Wednesday, December 26, 2007

Hardware Leads in 2007

In some ways you could say 2007 was a year for hardware.

Twenty years ago, Bill Gates and others in the computer world made the bold statement that the future is about software and that this strange world of command and control, embedded deeply in the guts of the wires and boxes we all had on our desktop was really just an intermediary to the software that make us more powerful.

For the next ten years we stagnated in an ocean of beige boxes, monitors, and boxy peripherals and unimaginative hardware.

And since then, software has dominated the evolution of the computer world. Computer conferences and trade shows were filled with the latest and greatest "next revision" and version updates and what they meant for end users.

Then, a few years ago the cutting edge innovation was wifi and distributive computing.

However, 2007 could well be regarded as the year of hardware. Apple's iPhone, iPod Touch and touch screen technologies could be named the biggest product advancements of the year. And touch screen technology could well be at the leading edge of a whole new wave of development and change in our computing experience.

Sure, people will tell you that iPhone wasn't the first to have a touch screen or that Apple didn't lead the way. Enthusiasts have long talked about touch screens going back to and before the Newton and Palm Pilot. Every since the advent of the mouse, techies have envisioned a keyboardless future but instead the typewriter-style input method proliferated rather than died as some had predicted in the 1980s.

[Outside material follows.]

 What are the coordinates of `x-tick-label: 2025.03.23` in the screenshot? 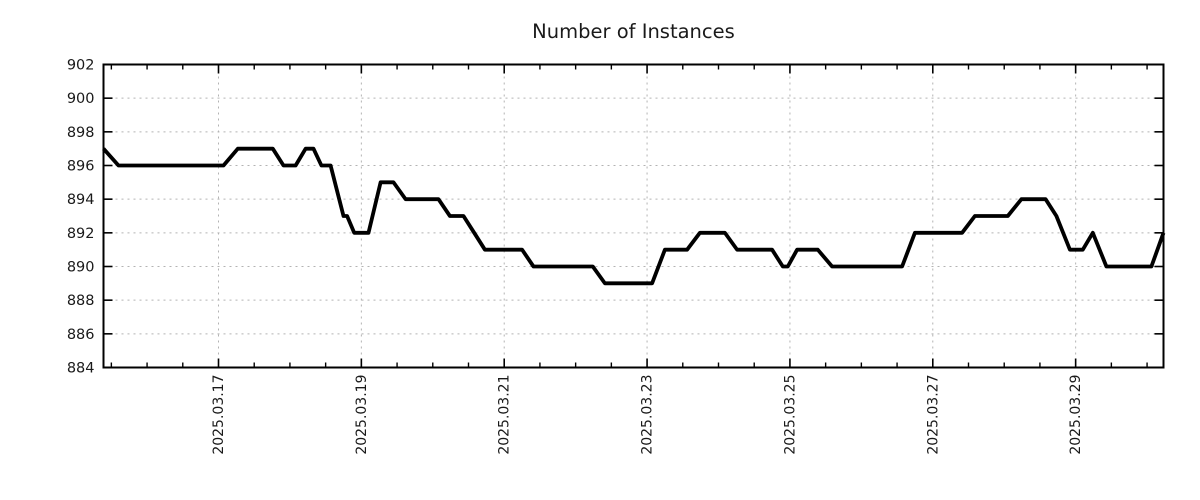 It's located at (648, 415).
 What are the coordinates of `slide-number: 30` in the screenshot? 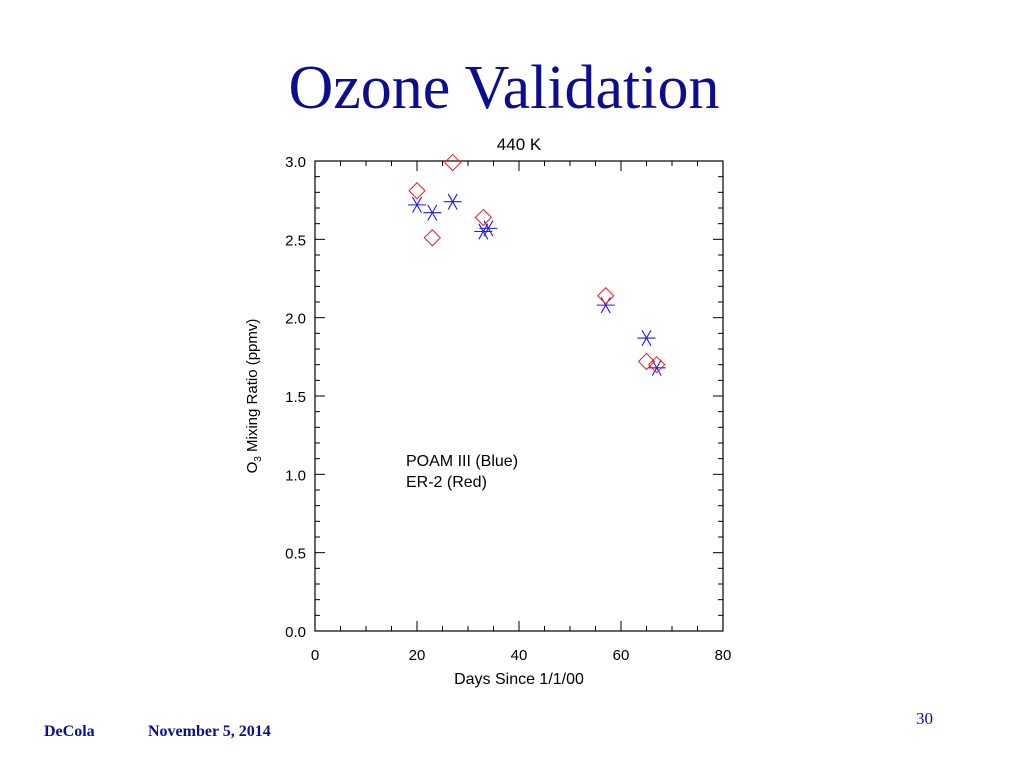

Yet, the touch screen technology employed on the iPhone and iPod Touch make these devices truly innovative and redefine the user interaction with them as opposed to either working poorly or simply being an afterthought.

When Jobs squeezed his fingers together to zoom in, tapped to enlarge, rotated to change orientation and flicked his finger to scroll - everything about touch screen and interface suddenly came alive with potential for average users and the marketplace was magically infused with new life. A new field called haptics made this tactile virtual reality a innovation for the future rather than a mishap of the past.

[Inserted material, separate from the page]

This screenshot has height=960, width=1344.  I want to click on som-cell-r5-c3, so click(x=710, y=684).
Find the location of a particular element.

Scroll wheels and QWERTY keyboards might finally become a less dominant means for inputting data to your computer, music player, cell phone or palm device. Fortunately, for us as computer users, hardware manufacturers are thinking outside the beige box and will stop thinking of computing as someone sitting at a desk, hands on the keyboard, eyes looking straight ahead and start fitting the hardware technology to us rather than us to the technology.

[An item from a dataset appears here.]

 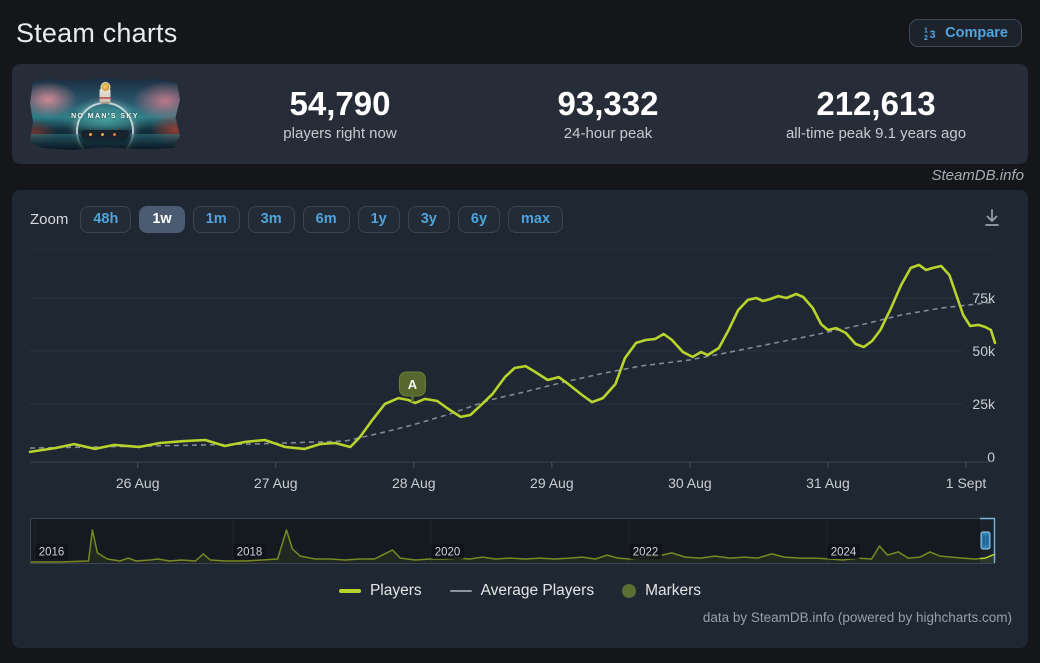 I want to click on legend-label: Players, so click(x=396, y=590).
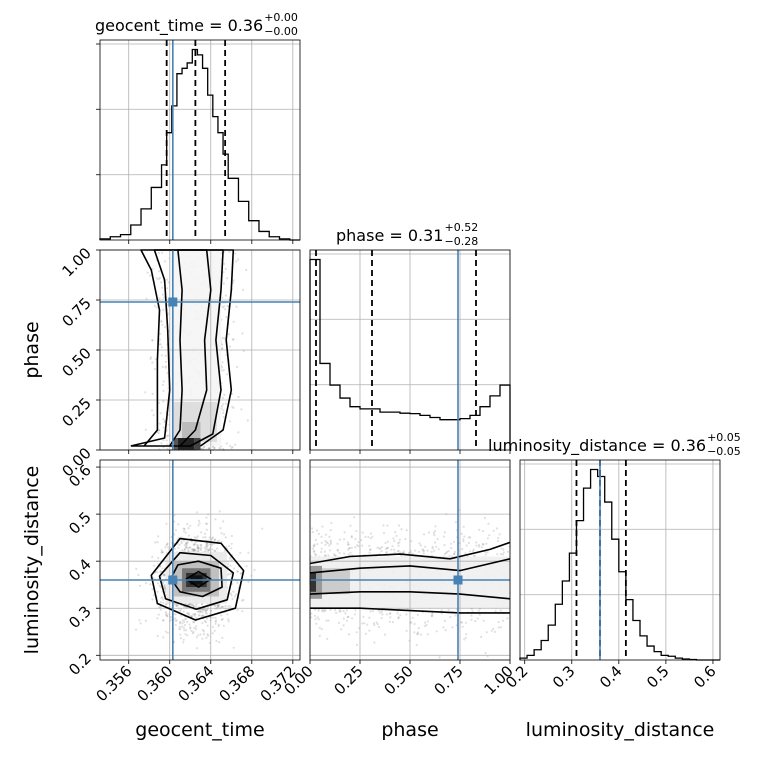 Image resolution: width=760 pixels, height=760 pixels. I want to click on title-phase-minus: −0.28, so click(461, 242).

And the iPhone was not the only new wave product using touch screen emerging in 2007. Microsoft's multitouch computing table, while not selling as many units world-wide as the iPhone and iPod Touch it is clearly a part of this new trend. There have been rumors that Apple is developing a multitouch Mac with a larger screen than the iPhone but using the same direct interaction of tap for click, pinch for zoom and flick for scroll that exists with iPod Touch and iPhone.

In Jobs' coy way, he has hinted at the future of the Mac interface by saying, there are no “verbs” in the iPhone interface, alluding to the way a standard mouse or stylus system works. In menu command systems, users select an object, like a photo, and then separately select an action, or “verb,” to do something to it.

Technology is in the works for wall sized touch screens that could start to be seen in office buildings, conference rooms or designed into flat screen TVs, gaming modules, and home movie theaters. There is even talk about kitchen refrigerator touch screen magnets that will connect via wifi to the internet. Bath-mat and shower stalls next?